Il voto anticipato in Italia – minaccia o timore, spettro o stendardo – sembra assomigliare a modo suo alla pace in Ucraina: tutti dicono a gran voce di volerla, ma poi nessuno vi è realmente interessato (tranne chi muore al fronte), e quindi al momento non si fa.
Di elezioni anticipate in Italia si sussurra da settimane, ma in pubblico se ne accenna al massimo in modo laterale, come, ad esempio, dopo il voto locale di domenica scorsa. “Uniti si vince”, ha proclamato di nuovo la leader del Pd, Elly Schlein; assai meno gli “uniti” M5s e Avs.
E poi fra due settimane è annunciata una sconfitta del centrosinistra nelle urne: quella dei referendum sul lavoro, che – a meno di colpi di scena – i promotori perderanno per mancanza di quorum (non irrilevante in termini più ampiamente elettorali), ma soprattutto perché una questione nata come politicamente divisiva nel perimetro della sinistra pare destinata a concludersi come tale, con prevedibili strascichi polemici dopo il voto.
Nondimeno, ad elezioni anticipate paiono interessati in molti, anche se spesso solo dietro segnali in codice. Lo è la stessa premier Giorgia Meloni, che pure i media internazionali dipingono come la leader più stabile nelle democrazie occidentali, con ancora due anni pieni di legislatura davanti, sotto la protezione, di fatto, degli Usa di Donald Trump e all’interno di una Ue il cui simbolo ormai ridicolo è Emmanuel Macron, schiaffeggiato dalla moglie durante un’ancor più ridicola trasferta-fuga in Vietnam.

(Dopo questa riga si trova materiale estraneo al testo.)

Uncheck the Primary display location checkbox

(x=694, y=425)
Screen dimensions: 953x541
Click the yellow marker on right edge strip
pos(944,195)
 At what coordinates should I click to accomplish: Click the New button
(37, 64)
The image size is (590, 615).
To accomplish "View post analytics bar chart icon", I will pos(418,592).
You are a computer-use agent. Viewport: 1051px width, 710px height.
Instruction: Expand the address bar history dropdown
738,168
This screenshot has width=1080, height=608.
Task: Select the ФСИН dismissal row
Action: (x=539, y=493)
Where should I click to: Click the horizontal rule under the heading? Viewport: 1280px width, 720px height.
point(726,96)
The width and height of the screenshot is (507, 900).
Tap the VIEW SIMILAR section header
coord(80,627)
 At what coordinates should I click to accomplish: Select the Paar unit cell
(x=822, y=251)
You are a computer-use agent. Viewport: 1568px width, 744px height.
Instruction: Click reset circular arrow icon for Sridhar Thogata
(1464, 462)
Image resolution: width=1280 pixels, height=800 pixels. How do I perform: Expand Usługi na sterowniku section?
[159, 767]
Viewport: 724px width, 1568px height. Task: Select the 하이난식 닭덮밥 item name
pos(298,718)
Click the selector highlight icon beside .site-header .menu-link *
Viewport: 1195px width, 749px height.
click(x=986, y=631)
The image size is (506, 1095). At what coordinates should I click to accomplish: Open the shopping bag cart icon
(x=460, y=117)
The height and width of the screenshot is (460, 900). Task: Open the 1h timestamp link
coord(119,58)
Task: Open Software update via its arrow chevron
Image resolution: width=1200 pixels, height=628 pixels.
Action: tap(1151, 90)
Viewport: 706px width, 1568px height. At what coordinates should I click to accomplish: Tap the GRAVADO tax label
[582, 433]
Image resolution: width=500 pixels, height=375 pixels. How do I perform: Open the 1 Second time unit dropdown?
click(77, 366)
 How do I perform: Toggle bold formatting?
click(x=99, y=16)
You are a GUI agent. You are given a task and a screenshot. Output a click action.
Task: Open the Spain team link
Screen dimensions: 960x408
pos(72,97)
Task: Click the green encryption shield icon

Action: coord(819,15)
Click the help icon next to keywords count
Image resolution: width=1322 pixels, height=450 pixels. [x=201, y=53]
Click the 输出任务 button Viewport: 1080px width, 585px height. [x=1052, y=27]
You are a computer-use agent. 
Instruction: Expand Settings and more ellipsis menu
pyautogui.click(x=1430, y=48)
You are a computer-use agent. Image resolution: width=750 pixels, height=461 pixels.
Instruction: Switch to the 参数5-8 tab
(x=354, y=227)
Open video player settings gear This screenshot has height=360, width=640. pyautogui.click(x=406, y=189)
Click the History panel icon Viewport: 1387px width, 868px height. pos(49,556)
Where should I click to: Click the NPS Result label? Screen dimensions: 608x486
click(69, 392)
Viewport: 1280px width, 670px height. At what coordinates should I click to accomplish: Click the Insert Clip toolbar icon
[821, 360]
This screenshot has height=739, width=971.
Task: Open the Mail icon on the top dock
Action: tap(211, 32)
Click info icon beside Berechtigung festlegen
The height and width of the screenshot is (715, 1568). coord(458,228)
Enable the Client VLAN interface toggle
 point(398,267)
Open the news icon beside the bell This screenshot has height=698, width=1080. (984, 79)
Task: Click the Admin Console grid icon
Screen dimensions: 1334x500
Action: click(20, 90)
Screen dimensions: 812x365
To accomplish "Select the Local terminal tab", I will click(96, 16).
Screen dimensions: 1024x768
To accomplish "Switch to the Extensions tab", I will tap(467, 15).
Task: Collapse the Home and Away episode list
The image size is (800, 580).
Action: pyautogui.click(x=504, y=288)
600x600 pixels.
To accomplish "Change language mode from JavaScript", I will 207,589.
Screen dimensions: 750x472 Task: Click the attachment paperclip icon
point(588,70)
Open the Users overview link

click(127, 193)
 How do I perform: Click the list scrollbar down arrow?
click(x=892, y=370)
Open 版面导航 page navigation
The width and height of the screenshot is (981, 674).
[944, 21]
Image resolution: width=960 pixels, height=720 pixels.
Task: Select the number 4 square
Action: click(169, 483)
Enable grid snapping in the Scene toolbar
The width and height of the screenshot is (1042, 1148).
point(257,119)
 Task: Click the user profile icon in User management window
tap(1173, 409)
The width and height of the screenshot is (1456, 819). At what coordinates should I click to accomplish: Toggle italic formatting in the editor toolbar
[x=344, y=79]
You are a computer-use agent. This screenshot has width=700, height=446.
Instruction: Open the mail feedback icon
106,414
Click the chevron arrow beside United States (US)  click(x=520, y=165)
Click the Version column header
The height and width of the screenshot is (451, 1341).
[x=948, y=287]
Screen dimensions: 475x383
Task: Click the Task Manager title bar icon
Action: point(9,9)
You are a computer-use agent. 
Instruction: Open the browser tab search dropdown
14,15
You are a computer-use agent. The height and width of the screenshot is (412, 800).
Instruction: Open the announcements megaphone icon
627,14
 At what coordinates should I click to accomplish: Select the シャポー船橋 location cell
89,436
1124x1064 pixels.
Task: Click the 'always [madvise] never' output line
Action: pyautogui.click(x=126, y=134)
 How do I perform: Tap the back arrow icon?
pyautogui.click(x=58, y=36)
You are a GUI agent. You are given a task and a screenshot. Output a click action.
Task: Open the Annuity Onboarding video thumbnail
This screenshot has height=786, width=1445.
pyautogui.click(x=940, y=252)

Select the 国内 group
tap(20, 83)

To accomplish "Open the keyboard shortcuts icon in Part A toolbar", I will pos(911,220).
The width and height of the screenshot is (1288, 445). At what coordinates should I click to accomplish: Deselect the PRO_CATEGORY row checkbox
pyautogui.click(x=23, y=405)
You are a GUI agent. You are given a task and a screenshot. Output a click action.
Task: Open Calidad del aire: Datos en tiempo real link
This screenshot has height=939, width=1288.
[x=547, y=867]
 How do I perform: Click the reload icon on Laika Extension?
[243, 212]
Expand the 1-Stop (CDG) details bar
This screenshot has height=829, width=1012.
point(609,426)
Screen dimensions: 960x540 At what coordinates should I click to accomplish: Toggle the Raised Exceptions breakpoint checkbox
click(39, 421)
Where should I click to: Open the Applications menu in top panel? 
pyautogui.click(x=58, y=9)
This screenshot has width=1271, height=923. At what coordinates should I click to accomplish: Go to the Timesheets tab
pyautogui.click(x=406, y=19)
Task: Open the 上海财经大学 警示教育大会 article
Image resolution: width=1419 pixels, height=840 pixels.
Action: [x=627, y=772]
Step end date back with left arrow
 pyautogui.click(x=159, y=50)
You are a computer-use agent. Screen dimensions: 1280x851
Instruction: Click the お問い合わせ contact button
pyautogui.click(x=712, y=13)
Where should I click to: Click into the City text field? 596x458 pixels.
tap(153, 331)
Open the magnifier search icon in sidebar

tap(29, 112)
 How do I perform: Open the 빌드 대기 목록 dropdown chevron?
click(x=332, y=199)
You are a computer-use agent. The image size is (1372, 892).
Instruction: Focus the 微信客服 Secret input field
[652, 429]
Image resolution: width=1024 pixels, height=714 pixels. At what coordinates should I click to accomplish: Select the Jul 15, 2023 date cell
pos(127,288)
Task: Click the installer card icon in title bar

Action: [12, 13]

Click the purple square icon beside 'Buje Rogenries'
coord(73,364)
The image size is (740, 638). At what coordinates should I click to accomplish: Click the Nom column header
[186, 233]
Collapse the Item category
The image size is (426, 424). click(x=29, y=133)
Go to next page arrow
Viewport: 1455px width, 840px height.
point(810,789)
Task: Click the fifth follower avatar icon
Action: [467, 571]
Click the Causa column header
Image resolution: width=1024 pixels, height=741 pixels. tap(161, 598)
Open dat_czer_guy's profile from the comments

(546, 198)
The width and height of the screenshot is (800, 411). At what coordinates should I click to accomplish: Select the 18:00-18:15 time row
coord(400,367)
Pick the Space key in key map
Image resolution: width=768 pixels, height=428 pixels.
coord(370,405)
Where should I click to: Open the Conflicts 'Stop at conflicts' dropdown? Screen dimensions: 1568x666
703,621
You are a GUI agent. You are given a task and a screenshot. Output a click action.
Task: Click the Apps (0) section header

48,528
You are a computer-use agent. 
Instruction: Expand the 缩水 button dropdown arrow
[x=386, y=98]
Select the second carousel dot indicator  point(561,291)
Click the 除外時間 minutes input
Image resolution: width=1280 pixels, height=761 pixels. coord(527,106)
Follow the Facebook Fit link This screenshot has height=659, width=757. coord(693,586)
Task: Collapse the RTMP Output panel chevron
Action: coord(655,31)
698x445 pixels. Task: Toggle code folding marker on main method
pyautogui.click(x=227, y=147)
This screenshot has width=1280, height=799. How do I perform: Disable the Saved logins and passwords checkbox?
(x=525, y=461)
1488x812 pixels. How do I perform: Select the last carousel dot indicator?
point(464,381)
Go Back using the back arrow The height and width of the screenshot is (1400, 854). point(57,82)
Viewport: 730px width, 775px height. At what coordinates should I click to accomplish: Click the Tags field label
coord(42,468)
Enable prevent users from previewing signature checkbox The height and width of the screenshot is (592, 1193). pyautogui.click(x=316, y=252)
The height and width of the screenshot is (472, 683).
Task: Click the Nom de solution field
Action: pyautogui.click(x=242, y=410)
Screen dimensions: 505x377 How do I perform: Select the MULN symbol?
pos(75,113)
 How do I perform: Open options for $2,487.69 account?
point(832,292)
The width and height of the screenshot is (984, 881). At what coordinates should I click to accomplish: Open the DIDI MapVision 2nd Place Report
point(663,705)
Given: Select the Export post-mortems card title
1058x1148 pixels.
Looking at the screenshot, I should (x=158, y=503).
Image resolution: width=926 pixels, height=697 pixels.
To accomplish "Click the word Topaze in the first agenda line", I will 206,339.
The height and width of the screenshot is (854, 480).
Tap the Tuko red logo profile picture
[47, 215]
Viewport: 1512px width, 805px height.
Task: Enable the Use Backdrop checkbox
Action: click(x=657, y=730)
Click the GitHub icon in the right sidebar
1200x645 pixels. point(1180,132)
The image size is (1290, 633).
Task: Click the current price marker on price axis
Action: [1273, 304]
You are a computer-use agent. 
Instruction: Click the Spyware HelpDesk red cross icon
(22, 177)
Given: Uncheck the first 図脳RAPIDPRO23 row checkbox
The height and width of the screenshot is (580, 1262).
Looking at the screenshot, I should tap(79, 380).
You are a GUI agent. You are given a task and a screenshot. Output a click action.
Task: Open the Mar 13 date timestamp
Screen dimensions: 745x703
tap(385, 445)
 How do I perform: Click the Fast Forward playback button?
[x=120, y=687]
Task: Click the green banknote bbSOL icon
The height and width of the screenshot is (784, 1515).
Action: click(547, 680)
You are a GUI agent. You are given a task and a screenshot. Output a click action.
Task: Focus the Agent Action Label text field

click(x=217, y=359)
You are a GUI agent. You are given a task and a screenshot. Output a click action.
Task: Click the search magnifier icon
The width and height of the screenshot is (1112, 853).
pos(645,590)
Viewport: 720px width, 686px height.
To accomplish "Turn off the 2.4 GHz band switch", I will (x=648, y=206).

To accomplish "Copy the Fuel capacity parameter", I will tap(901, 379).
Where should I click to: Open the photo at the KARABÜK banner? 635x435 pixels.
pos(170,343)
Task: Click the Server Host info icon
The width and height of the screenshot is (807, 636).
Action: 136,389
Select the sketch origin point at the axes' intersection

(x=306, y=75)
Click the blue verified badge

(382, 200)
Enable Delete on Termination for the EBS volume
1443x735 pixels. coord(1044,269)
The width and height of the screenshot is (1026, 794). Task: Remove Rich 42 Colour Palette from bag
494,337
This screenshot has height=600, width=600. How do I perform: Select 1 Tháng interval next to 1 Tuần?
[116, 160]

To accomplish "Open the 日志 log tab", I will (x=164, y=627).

In realtà, Meloni un po’ tentata dal voto verosimilmente lo è, nella misura in cui se ne sente anche un po’ minacciata. Il suo FdI è solido e abbondante nei sondaggi – probabilmente per difetto – rispetto al risultato del 2022 (ma con una flessione a Genova, città simbolo di questa tornata, dove FdI ha preso 28.234 voti contro i 29.433 delle regionali 2024; la Lega 15.757 voti contro i 14.309 di un anno fa, FI 8.589 contro 8.944).
E non hanno certo stupito gli ennesimi rumor di avvicinamenti di FI ad Azione, se non addirittura di abboccamenti con altre forze centriste, non esclusi i cattodem, ormai insofferenti del Pd a guida Schlein, sempre più protesa verso un campo largo orientato alla sinistra antagonista.
Una politica allo stato puro come Meloni non può non essere attratta dalle chance di un jackpot elettorale: la conquista di una seconda legislatura con una maggioranza parlamentare in qualche modo piena, non più condivisa in una coalizione.
Questo anche a confronto della situazione politico-elettorale negli altri grandi Paesi Ue: la Francia paralizzata e ostaggio di un presidente sfiduciato dopo una scommessa suicida sulle elezioni anticipate; una Germania dove un cancelliere neo-eletto – in elezioni anticipate – è stato battuto al primo voto di fiducia; una Gran Bretagna in cui il gabinetto laburista è già in crisi un anno dopo una risicata vittoria elettorale.
Ancora: una nuova e rafforzata affermazione elettorale di Meloni, come minimo, potrebbe neutralizzare le residue ma visibili velleità di opposizione ibrida – politico-istituzionale – da parte del Quirinale di Sergio Mattarella. Forse, anzi, tornerebbero attuali le valutazioni d’opportunità – silenziose ma da tempo trasversali nell’arco politico – sulla conclusione del secondo mandato da parte di Mattarella, che ha superato la durata-record di dieci anni di permanenza al Quirinale e sta totalizzando un ventennio di quasi-regime Pd alla Presidenza, a dispetto dei risultati elettorali sempre perdenti e in chiave di sempre più accentuato semipresidenzialismo di fatto.
Ma paiono queste le ragioni che potrebbero vedere Mattarella inizialmente favorevole a una fine anticipata della legislatura da lui gestita, come ultima occasione per opporsi al consolidamento della destra conservatrice in Italia. Il ribaltone del 2019 contro Matteo Salvini verosimilmente non è più praticabile, anche se probabilmente non impossibile agli occhi dei “grandi vecchi” dem.
Basti pensare, peraltro, alla scomparsa di Papa Francesco e al rovesciamento della “questione antisemita”, agitata all’epoca (nel 2019) in funzione anti-destre dalla senatrice a vita mattarelliana Liliana Segre. E, soprattutto, l’Europa ha oggi equilibri politici completamente diversi da quando David Sassoli – spinto dal lobbismo cattodem della Comunità di Sant’Egidio e prematuramente scomparso – divenne presidente dell’europarlamento.
È vero che nell’agosto 2019 Trump 1 si spese a favore della conferma trasformistica di “Giuseppi” Conte, ma all’interno di una specifica cornice “transazionale” con Palazzo Chigi (l’urgenza di informazioni sul cosiddetto “caso Milfsud”) e comunque lontano da ogni simpatia per il partito gemello in Italia dei “dem” statunitensi (un Pd oggi guidato da una cittadina americana organica al partito di Obama-Biden).
Oggi, in ogni caso, i cattodem che hanno in Mattarella il loro leader ultimo hanno perso da tempo i crismi di partito-baricentro della governabilità in Italia: in proprio, con Mattarella al Quirinale o con Romano Prodi al governo, o per il tramite di tecnocrati europeisti come Mario Monti o Mario Draghi.
Il governo Conte 2 è parso – in retrospettiva – l’ultimo hurrà della legislatura precedente, governata dal patto del Nazareno fra Matteo Renzi e Silvio Berlusconi, prodromo dei “cordoni sanitari” tentati negli ultimi tempi in Francia e Germania (o perfino negli Usa) contro le cosiddette “destre populiste” – e regolarmente perdenti.